** INSTRUCTIONS TO FOLLOW **
Each line below is to be copied exactly; images do not go into the copy.

** MATERIAL TO PROCESS **
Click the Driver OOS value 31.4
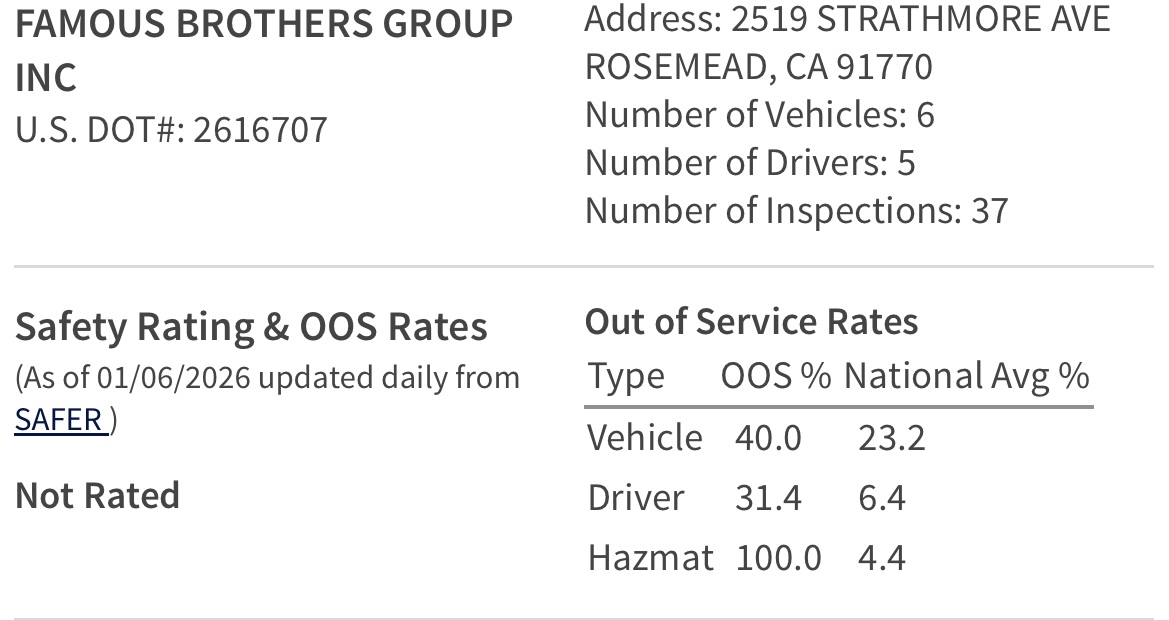pyautogui.click(x=768, y=498)
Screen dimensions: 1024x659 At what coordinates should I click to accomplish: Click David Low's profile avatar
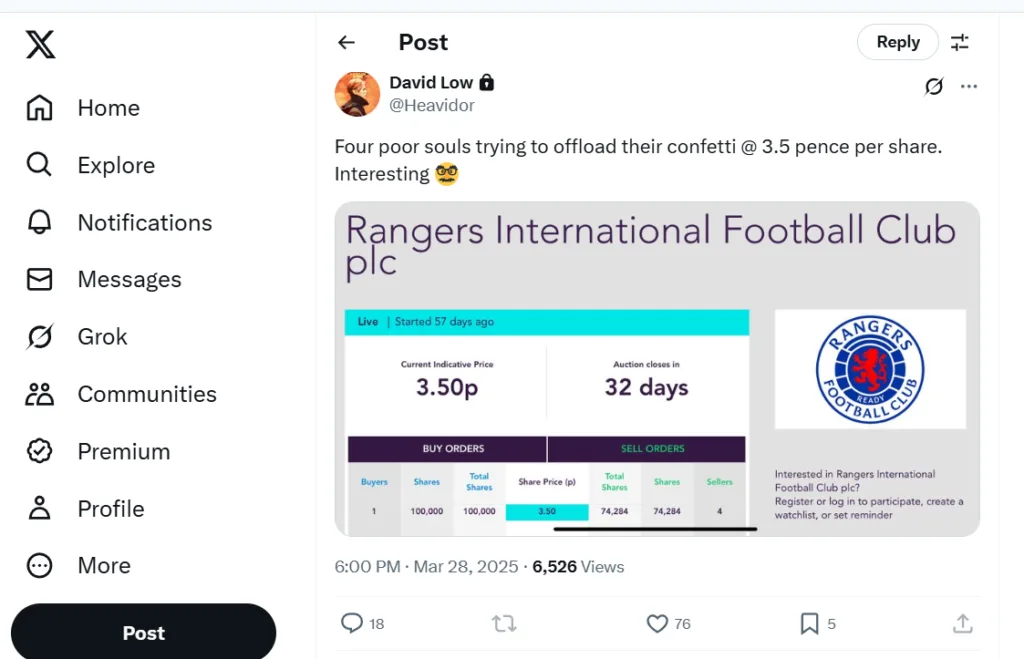[x=357, y=94]
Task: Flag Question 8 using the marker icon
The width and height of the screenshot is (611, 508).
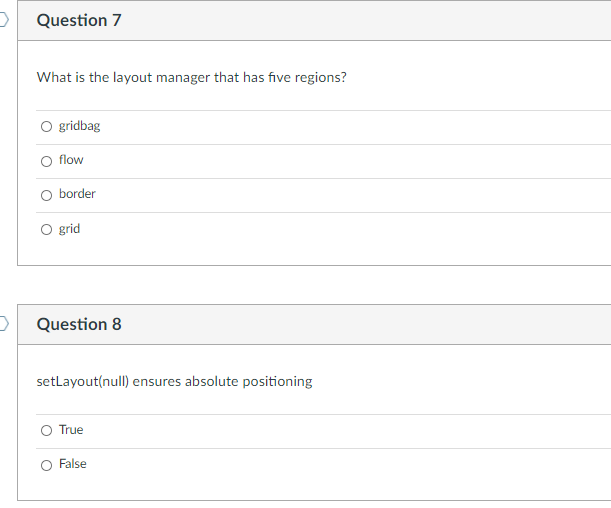Action: coord(4,324)
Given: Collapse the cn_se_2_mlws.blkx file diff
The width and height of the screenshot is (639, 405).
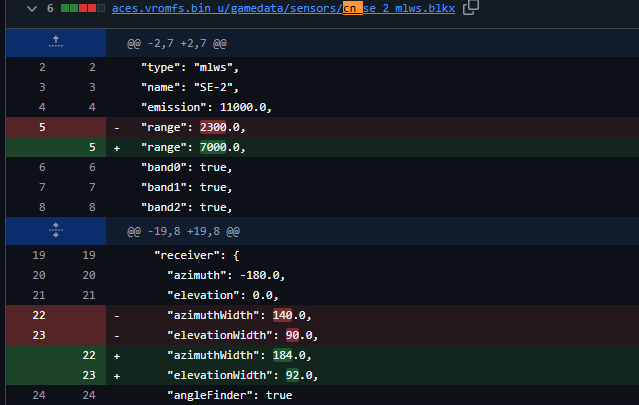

** TASK RESPONSE **
Click the Driver OOS value 31.4
pyautogui.click(x=768, y=498)
Screen dimensions: 1024x659 At what coordinates should I click to accomplish: Click David Low's profile avatar
[x=357, y=94]
Task: Flag Question 8 using the marker icon
The width and height of the screenshot is (611, 508).
Action: coord(4,324)
Given: Collapse the cn_se_2_mlws.blkx file diff
The width and height of the screenshot is (639, 405).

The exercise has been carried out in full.